What is needed: Format the rows as a JSON list of strings, one string per line with blank lines skipped, starting at the line that contains "Task: Click the blue gear icon on General tab" and continuing through the end of the rows. Omit the pictures from the output.

Source records:
☆ ☆ ☆ ☆
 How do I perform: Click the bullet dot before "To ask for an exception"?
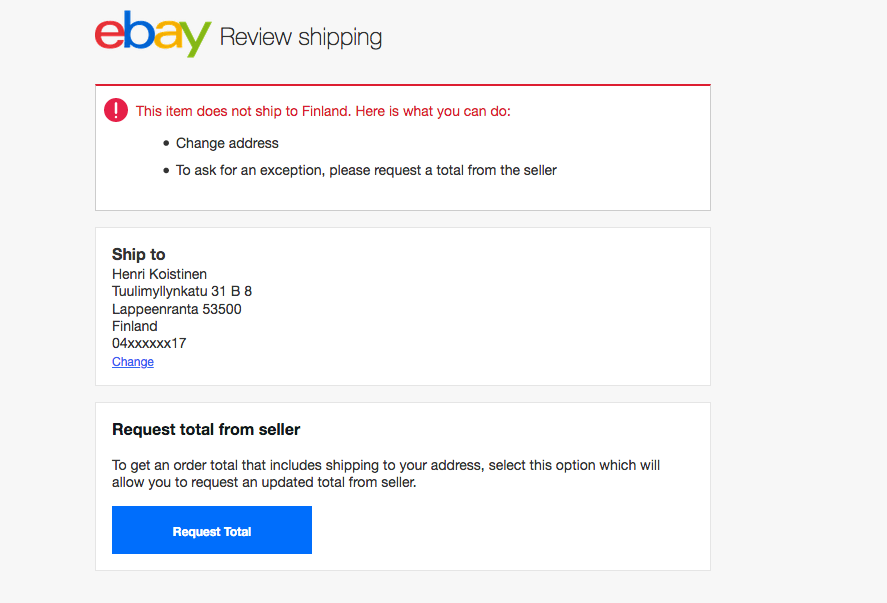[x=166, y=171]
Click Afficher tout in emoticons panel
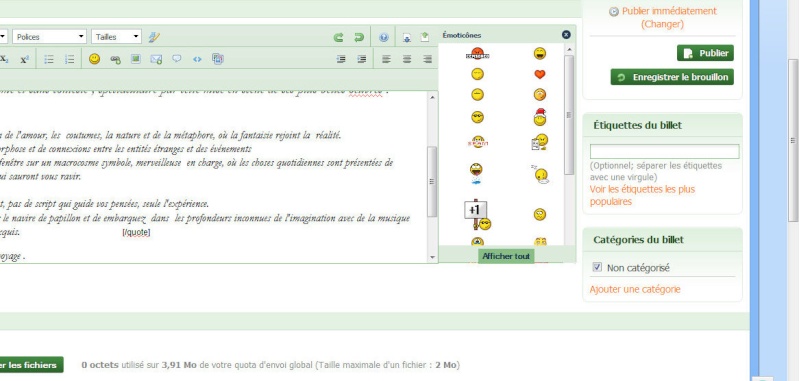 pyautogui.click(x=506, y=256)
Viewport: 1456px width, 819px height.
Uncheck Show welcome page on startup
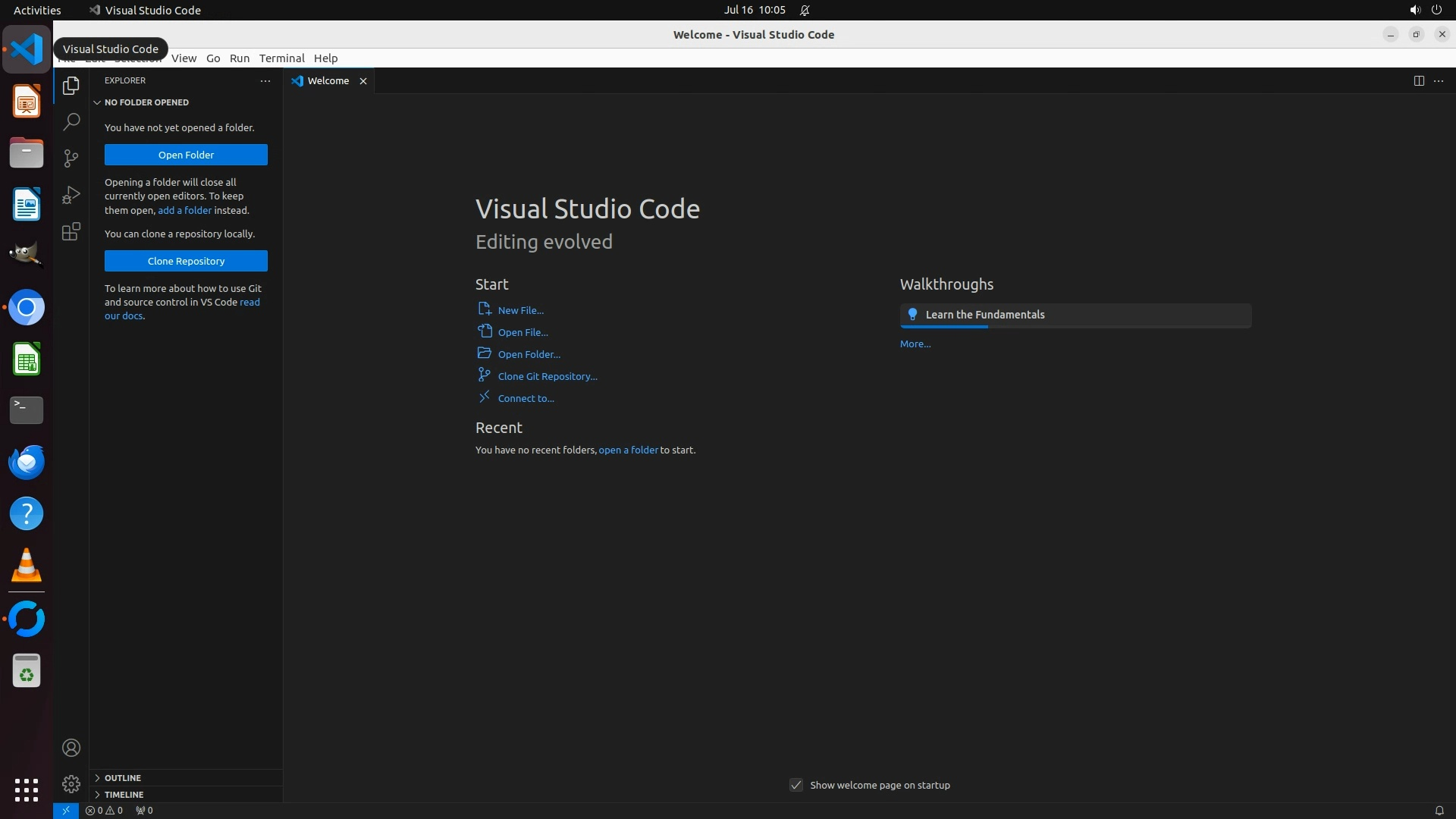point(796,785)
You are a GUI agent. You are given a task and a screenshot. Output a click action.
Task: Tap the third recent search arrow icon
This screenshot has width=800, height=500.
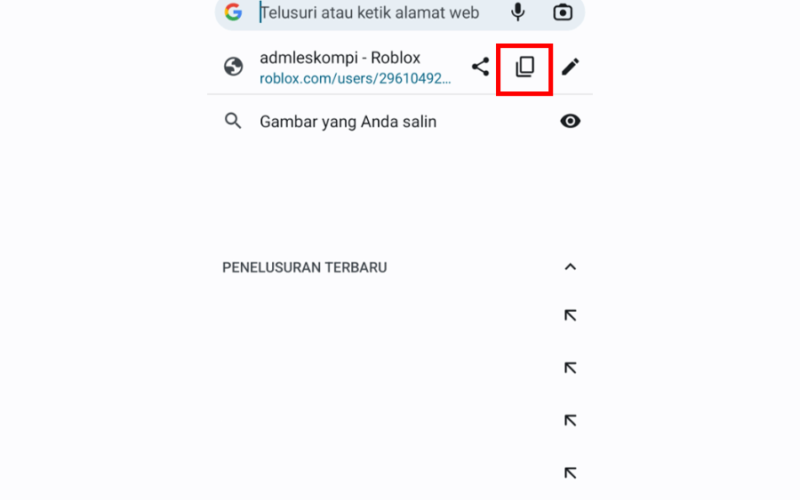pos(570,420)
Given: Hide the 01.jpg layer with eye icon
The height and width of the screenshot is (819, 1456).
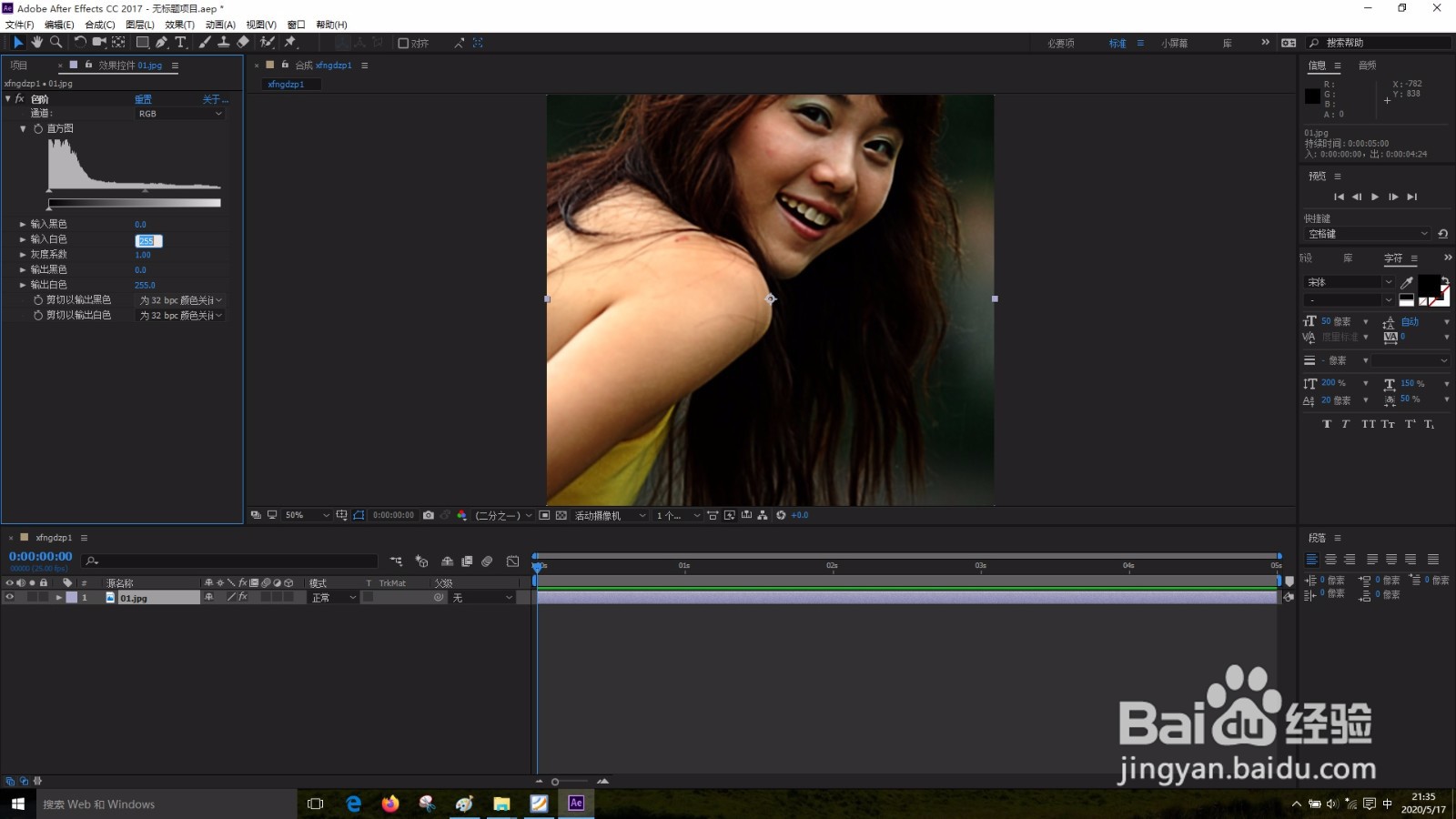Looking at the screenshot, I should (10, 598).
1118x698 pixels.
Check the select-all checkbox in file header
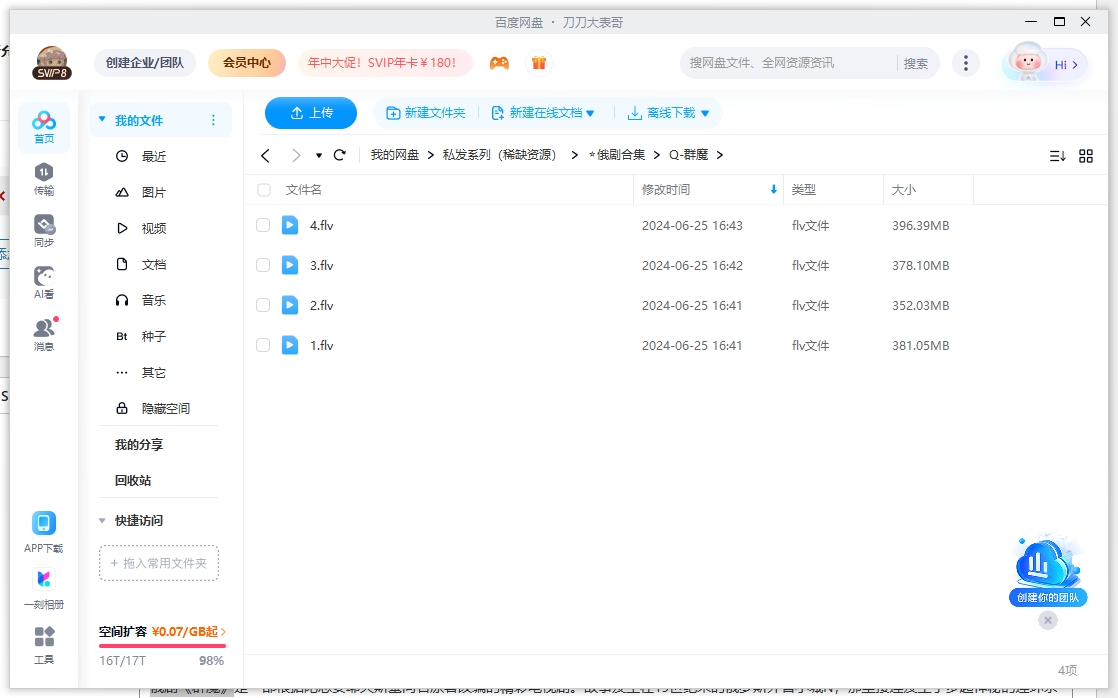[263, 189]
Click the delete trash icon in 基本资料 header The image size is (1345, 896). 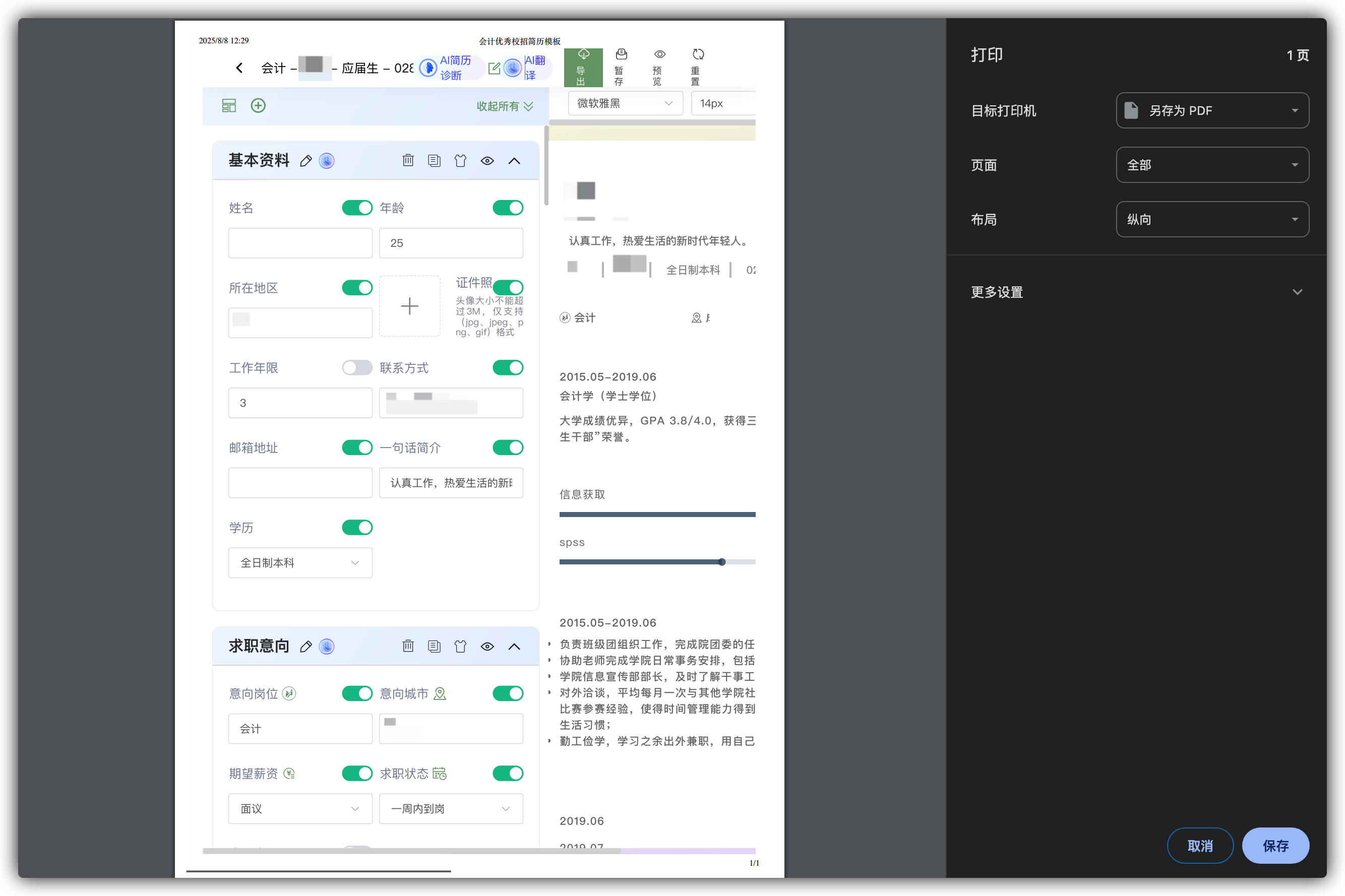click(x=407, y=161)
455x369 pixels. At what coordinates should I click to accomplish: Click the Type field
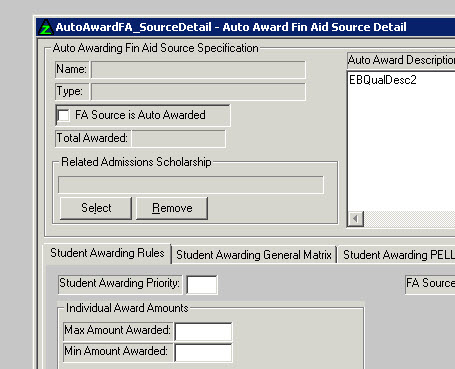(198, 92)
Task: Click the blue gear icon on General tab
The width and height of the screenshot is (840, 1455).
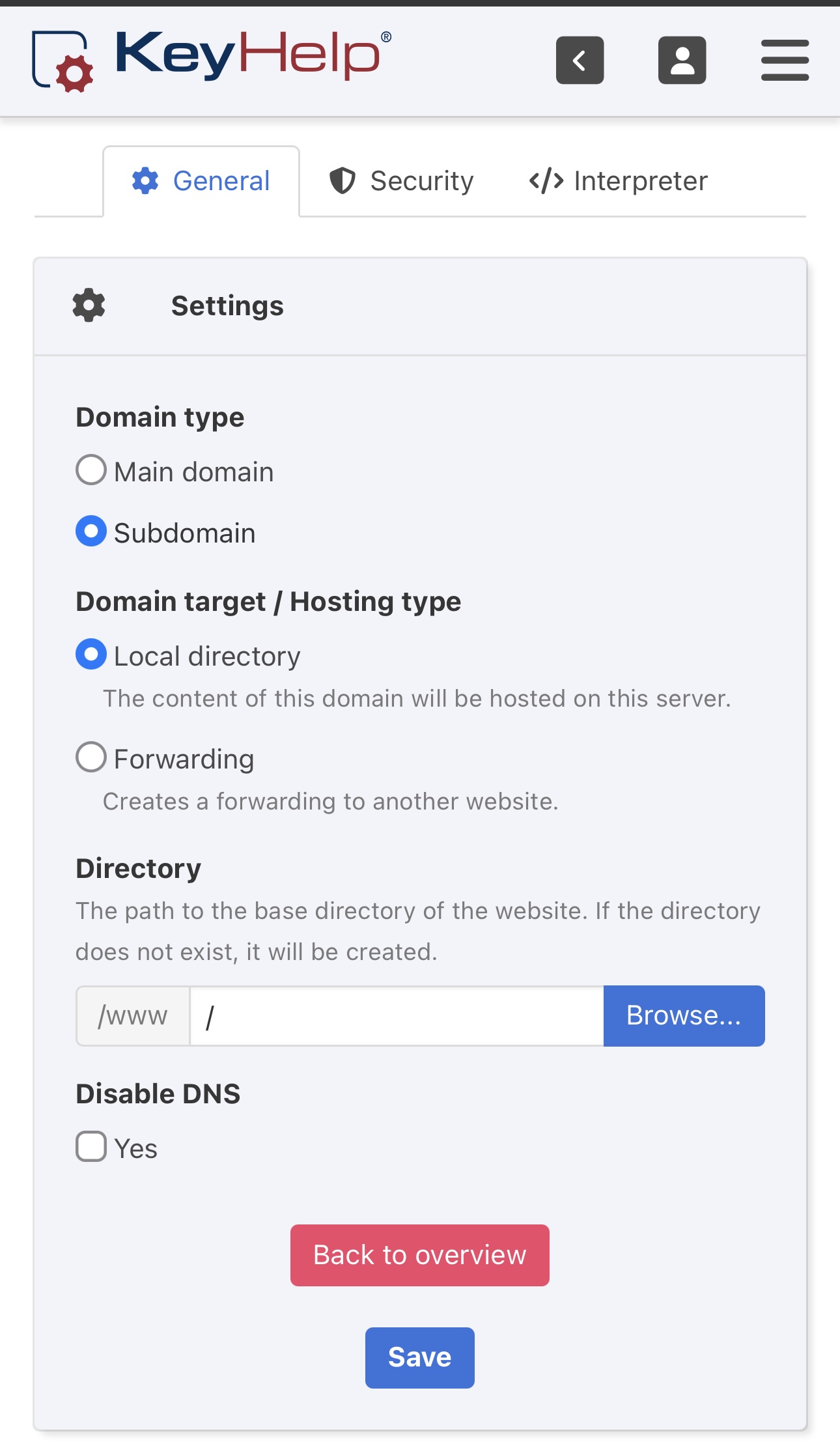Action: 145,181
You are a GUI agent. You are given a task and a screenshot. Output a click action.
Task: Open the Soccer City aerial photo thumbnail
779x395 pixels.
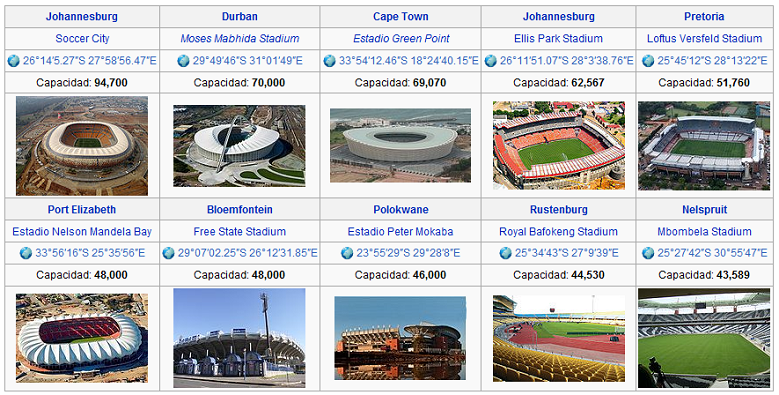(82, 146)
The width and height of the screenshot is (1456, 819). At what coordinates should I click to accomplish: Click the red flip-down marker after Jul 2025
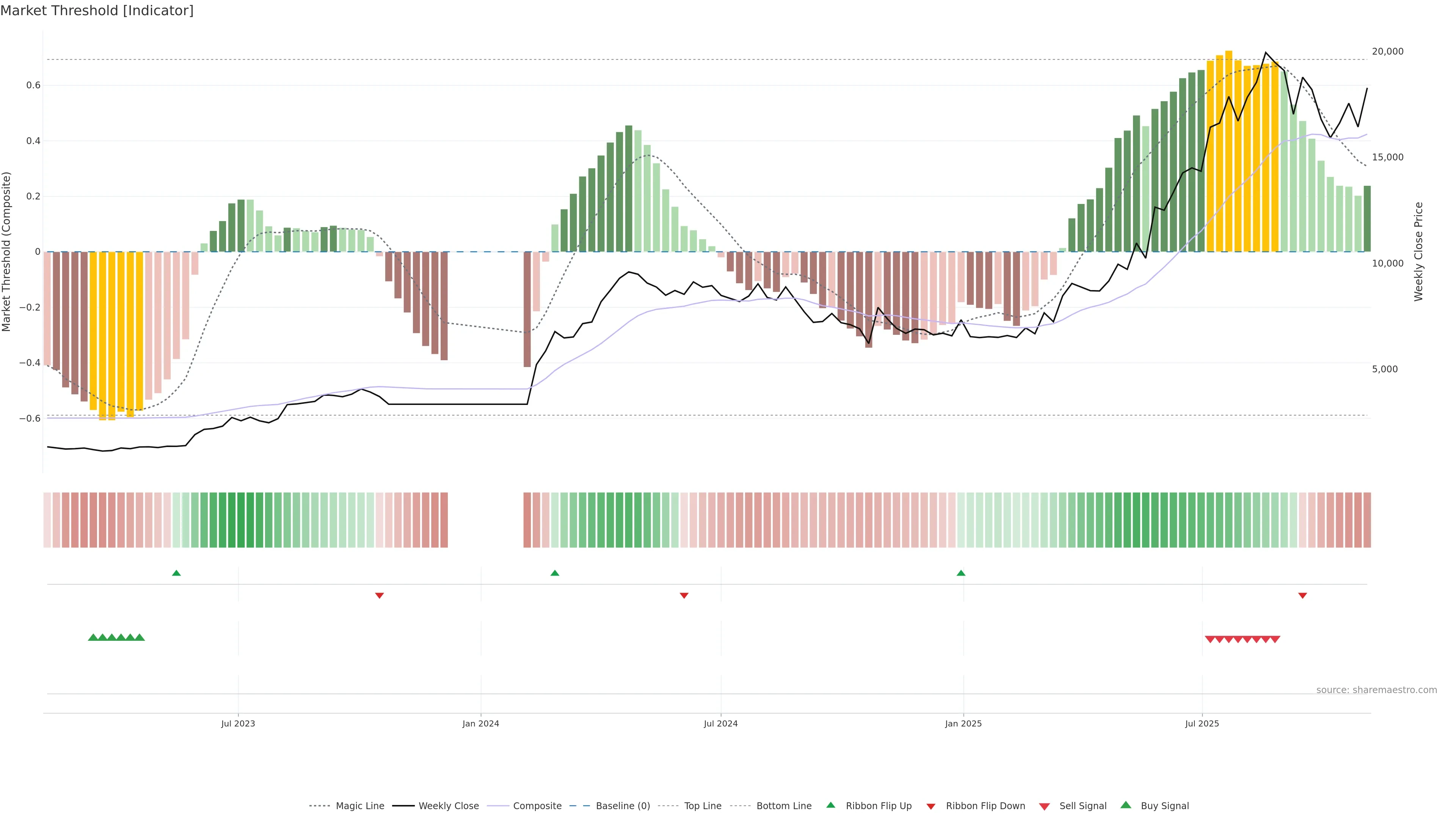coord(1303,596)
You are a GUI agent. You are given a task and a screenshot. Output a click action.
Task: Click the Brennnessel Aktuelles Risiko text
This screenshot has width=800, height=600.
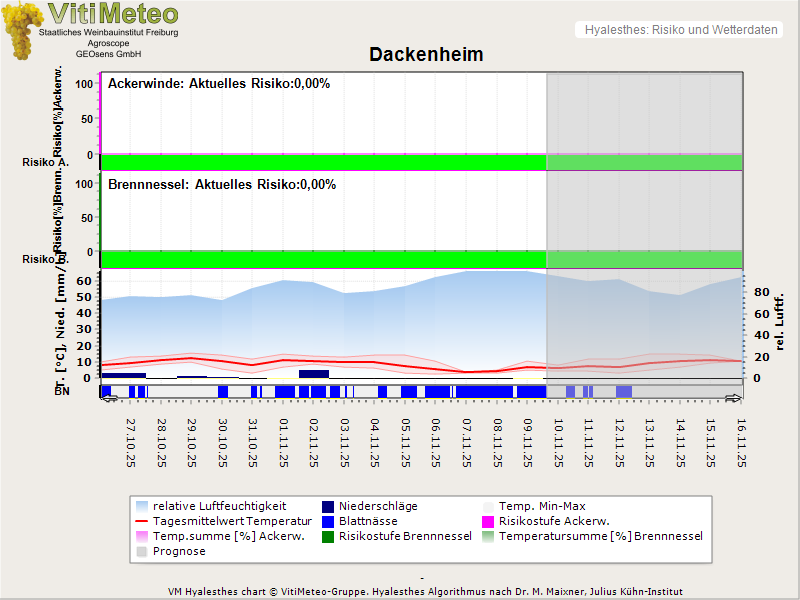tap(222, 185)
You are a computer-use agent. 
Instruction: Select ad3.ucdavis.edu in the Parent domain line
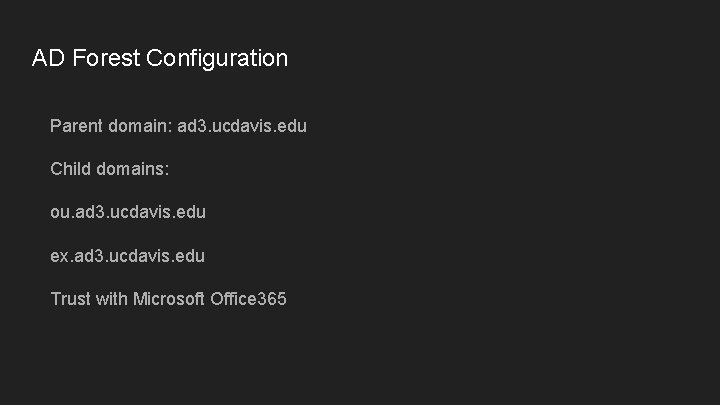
☆ ☆ ☆ ☆
Result:
[
  "Task: Click the blue gear icon on General tab",
  "The width and height of the screenshot is (840, 1455).",
  "Action: 145,181",
  "You are a GUI agent. You are given a task and a screenshot. Output a click action.",
  "Task: Open the Soccer City aerial photo thumbnail",
  "779x395 pixels.",
  "(82, 146)",
  "The width and height of the screenshot is (1456, 819). At what coordinates should I click to accomplish: Click the red flip-down marker after Jul 2025",
  "coord(1303,596)",
  "You are a GUI agent. You are given a task and a screenshot. Output a click action.",
  "Task: Click the Brennnessel Aktuelles Risiko text",
  "This screenshot has width=800, height=600.",
  "tap(222, 185)",
  "You are a computer-use agent. ",
  "Instruction: Select ad3.ucdavis.edu in the Parent domain line"
]